2014年4月に、これまで5%だった消費税が、3%アップして8%となりました。これだけでも大変なのに、2017年4月にはさらに2%アップして10%になるのです。日本も北欧並みの高税率社会となりそうな予感ですが、北欧ほどの高福祉社会となっているわけではないので、不安は尽きませんね。
一部非課税の商品を除いて、消費税は等しく全ての商品に課税されています。消費税が8%の現在、100円の商品に対しては8円の消費税が課税されますが、当然ながら価格が高い商品ほど消費税の額は多くなります。
例えば、100万円の中古車を購入した場合、消費税の額はその8%である108万円となるのです。さらにこれが10%にもなろうものなら消費税だけで10万円になり、実に増税前よりも2万円アップとなります。
そうなると、増税後は車の販売台数が落ち込むのは目に見えて明らかです。自動車は日本の基幹産業でもありますので、自動車産業の落ち込みを政府も看過するわけにはいきません。
新車や高年式の中古車を購入する際には自動車取得税がかかるのですが、増税のタイミングに合わせて自動車取得税の減額をすることになっています。しかし、自動車取得税の減額幅よりも消費税の増額幅の方が大きいので、やはり合計金額は高くなります。
さらに、高年式でない中古車は自動車取得税がかからないので、消費税の増税分がそのまま値上げとなってしまうのです。
このような状況からも分かる通り、増税前の駆け込み需要ということで、増税前には中古車の販売台数が増えました。10%に増税されるタイミングは4月ですが、その前の2月や3月は、それでなくても新車や中古車が一番よく売れるシーズンであります。
新社会人や大学入学予定者が、こぞって車を購入、あるいは家族の進学などに伴って自宅の車を買い替えるケースも増えてくるからです。特にコンパクトカーや軽自動車の中古車は、手ごろな価格で取り回しも良いことからフレッシャーズに人気です。
中古車を購入するならば増税前がいい、と一見思いがちですが、必ずしもそうとは言えません。というのも、増税前の年度末は、中古車販売店にとってまたとない追い風の状況だからです。

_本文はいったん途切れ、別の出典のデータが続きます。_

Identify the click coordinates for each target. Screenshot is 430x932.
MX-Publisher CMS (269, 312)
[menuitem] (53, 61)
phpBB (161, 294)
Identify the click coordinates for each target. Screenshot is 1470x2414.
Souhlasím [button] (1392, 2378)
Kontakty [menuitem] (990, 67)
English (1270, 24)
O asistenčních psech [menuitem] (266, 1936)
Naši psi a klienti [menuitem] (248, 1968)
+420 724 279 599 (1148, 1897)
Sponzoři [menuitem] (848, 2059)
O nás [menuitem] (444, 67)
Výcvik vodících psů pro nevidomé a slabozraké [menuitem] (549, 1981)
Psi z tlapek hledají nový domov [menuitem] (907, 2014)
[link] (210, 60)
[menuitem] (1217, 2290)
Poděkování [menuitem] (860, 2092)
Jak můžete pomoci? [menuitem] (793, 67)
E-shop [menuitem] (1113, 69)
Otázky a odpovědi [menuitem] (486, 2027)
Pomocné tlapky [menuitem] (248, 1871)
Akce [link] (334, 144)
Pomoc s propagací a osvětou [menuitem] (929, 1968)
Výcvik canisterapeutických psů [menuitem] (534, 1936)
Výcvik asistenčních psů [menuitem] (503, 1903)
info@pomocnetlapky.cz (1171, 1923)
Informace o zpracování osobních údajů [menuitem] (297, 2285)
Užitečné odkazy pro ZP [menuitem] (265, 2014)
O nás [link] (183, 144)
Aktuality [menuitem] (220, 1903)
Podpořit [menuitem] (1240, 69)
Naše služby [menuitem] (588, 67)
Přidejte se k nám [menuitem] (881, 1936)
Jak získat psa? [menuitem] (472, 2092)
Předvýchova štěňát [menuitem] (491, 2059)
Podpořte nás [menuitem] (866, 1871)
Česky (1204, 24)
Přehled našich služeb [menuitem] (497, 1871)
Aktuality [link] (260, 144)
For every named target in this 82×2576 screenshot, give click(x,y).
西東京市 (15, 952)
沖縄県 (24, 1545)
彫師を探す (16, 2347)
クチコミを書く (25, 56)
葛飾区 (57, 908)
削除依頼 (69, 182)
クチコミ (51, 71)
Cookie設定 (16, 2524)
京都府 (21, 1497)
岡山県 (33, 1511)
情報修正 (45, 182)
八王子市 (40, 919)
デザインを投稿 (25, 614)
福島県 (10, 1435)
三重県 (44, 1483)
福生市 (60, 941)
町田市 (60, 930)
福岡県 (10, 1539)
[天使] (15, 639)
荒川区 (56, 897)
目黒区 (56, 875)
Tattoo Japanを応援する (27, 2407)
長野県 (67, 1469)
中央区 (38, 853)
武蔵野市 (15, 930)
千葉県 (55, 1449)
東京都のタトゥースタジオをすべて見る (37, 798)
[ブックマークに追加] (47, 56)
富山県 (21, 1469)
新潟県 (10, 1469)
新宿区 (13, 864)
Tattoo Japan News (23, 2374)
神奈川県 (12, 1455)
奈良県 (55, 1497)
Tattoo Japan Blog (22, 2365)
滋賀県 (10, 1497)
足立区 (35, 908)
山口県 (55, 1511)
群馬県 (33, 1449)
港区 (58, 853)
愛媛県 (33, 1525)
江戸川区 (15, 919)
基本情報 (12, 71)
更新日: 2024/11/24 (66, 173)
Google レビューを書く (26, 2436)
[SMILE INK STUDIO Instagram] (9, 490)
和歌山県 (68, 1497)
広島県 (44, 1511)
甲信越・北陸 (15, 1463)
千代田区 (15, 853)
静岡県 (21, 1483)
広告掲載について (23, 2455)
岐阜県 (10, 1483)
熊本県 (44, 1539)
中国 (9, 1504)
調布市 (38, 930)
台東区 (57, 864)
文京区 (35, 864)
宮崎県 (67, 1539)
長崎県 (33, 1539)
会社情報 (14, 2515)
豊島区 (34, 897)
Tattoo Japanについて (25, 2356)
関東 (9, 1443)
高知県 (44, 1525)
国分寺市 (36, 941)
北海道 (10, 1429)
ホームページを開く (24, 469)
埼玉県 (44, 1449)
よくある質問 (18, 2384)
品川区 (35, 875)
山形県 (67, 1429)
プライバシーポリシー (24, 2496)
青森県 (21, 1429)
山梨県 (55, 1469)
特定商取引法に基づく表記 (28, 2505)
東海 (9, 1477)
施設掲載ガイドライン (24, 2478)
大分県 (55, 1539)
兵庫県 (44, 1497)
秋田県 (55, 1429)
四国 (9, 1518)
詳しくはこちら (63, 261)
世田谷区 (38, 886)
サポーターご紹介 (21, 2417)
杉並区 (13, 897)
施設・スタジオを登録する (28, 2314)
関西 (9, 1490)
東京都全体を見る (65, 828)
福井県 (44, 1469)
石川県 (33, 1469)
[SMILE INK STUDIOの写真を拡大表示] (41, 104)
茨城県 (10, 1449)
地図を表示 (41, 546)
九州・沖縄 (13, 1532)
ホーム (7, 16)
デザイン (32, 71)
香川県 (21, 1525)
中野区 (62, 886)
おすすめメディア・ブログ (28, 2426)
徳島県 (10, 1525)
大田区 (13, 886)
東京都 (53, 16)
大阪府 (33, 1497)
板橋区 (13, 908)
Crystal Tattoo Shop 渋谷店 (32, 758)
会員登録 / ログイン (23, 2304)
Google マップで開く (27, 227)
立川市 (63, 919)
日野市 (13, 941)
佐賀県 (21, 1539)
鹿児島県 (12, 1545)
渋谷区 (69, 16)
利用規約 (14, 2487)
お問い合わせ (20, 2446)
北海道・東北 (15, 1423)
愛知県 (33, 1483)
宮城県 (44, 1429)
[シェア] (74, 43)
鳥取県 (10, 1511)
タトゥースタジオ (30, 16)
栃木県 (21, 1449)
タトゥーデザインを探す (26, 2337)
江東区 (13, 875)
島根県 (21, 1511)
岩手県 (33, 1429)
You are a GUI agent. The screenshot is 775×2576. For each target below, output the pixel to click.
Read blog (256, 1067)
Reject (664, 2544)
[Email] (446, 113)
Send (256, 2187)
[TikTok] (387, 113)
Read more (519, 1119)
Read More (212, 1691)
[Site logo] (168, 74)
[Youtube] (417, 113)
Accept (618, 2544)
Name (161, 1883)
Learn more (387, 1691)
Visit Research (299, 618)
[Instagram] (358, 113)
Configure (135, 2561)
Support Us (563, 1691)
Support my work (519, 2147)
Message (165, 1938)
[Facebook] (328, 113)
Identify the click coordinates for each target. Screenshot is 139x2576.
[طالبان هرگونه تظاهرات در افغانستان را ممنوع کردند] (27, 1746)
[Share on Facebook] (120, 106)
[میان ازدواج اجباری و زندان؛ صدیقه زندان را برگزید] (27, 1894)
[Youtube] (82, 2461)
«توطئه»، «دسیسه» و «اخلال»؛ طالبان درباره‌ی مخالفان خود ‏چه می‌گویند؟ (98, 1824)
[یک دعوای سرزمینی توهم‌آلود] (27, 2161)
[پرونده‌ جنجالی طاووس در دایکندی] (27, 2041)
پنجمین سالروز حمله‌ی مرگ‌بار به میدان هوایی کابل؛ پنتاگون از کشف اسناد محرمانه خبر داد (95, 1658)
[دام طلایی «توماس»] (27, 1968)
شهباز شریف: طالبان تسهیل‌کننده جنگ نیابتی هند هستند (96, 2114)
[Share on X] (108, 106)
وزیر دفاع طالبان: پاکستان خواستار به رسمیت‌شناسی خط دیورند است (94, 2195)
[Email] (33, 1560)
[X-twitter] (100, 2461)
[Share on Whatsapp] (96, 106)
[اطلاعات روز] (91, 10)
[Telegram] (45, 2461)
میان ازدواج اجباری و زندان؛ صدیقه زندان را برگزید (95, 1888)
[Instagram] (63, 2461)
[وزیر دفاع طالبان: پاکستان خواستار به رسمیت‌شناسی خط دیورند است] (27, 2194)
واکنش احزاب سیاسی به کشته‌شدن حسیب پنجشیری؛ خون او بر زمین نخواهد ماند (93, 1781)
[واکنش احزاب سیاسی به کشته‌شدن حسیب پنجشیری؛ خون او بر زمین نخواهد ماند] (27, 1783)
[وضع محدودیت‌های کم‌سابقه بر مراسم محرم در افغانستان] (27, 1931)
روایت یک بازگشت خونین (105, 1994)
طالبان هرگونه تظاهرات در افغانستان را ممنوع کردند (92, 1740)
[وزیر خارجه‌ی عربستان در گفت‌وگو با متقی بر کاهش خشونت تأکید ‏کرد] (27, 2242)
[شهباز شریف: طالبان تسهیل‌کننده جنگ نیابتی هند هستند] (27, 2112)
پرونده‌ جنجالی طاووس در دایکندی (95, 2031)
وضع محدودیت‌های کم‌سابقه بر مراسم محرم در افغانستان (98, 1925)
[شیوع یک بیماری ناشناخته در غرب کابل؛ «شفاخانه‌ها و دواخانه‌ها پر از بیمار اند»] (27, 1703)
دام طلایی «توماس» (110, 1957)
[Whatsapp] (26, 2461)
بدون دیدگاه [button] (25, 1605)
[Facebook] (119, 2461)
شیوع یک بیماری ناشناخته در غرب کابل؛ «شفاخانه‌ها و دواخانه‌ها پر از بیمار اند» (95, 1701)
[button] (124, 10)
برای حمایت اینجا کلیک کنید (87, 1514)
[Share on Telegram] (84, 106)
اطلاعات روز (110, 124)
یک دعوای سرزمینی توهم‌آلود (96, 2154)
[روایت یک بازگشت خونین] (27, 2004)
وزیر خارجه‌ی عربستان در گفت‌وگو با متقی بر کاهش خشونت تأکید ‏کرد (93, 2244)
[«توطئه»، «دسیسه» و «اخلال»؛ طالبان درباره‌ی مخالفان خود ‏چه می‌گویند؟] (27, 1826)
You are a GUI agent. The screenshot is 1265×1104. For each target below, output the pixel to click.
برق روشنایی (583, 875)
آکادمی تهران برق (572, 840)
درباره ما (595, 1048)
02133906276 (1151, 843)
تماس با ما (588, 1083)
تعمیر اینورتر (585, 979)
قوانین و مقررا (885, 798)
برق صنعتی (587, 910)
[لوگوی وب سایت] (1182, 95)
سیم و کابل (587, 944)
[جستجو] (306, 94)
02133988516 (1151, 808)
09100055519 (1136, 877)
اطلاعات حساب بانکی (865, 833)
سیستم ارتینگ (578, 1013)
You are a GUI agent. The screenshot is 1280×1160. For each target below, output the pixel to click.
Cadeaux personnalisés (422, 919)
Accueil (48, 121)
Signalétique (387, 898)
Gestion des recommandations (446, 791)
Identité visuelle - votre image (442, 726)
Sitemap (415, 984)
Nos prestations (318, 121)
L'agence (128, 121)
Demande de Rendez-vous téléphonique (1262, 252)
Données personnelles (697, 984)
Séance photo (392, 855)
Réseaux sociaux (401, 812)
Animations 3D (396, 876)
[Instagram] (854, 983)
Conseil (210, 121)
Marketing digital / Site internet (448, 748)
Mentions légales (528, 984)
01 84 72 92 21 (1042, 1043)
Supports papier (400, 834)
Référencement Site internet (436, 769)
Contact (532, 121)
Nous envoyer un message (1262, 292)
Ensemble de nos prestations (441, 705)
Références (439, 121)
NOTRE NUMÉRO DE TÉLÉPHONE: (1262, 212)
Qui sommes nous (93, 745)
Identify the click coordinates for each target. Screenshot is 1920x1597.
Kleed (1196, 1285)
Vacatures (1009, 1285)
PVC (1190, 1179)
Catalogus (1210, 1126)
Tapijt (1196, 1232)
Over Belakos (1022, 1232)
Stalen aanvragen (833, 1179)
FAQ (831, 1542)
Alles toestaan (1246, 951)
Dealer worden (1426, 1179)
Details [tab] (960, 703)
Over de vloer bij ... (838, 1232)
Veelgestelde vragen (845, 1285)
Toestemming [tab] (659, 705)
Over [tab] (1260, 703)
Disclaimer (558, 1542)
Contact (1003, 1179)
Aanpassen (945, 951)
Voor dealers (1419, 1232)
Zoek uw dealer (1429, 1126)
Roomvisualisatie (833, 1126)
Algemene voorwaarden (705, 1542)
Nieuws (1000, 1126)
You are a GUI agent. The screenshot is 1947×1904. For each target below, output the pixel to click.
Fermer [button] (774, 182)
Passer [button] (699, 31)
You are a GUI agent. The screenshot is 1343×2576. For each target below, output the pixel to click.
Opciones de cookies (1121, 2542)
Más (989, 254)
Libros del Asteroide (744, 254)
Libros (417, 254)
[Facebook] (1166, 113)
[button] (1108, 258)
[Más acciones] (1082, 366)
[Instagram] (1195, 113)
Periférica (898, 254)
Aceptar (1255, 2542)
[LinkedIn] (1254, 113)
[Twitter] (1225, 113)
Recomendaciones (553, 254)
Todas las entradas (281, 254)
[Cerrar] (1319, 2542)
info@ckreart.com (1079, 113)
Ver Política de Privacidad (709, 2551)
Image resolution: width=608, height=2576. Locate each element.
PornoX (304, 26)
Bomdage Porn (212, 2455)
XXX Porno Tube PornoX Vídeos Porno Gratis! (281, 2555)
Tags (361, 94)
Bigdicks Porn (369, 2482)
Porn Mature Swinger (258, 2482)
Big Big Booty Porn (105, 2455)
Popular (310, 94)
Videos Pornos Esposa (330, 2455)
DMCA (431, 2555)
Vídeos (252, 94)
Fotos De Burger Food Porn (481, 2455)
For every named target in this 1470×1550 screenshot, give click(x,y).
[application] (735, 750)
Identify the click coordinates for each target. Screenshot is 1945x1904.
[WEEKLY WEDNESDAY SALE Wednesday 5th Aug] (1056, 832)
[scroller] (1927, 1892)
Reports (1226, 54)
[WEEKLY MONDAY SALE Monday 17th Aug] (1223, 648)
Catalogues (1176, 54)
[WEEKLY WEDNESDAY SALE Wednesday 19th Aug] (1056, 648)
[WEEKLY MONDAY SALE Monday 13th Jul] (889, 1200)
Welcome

通常の年度末であれば、値引き幅を大きくしたりオプションサービスを付けて販売するところですが、そこに増税の追い風が吹いているのならば、値引きやサービスをしなくても売れていきます。ユーザーにとって注意すべきは、登録が3月31日か4月1日かでは、適用される税率が変わってきますので、3月中に車を決めたとしても安心しないでください。
それでも残ってしまった中古車は増税後も売れないことが予想されますので、販売店としては在庫処分の意味合いでさらなる大幅値引きやサービスの拡充などをせざるを得ません。結果的に、増税後の方がお得に買えたなんてケースもあります。
中古車販売店としては、値引きをしなくても高く中古車が売れる増税前の状況ですので、中古車の調達費用にも余裕が出てきます。つまり、車の買い取り費用を高くしてもらえる可能性があるのです。
魅力的な中古車は販売店としてもぜひともほしいところですので、買い取り費用も奮発してくれる可能性があります。そもそも、中古車は生鮮食品のようなもので、何もしなくても鮮度(年式)は落ちていきます。
増税というイレギュラーな事態が起こらなくても、いち早く売却した方が中古車はお得です。仮に増税後に売却しようものならば、売れない時期の売却ですので、買取価格も冷え込んでいることでしょう。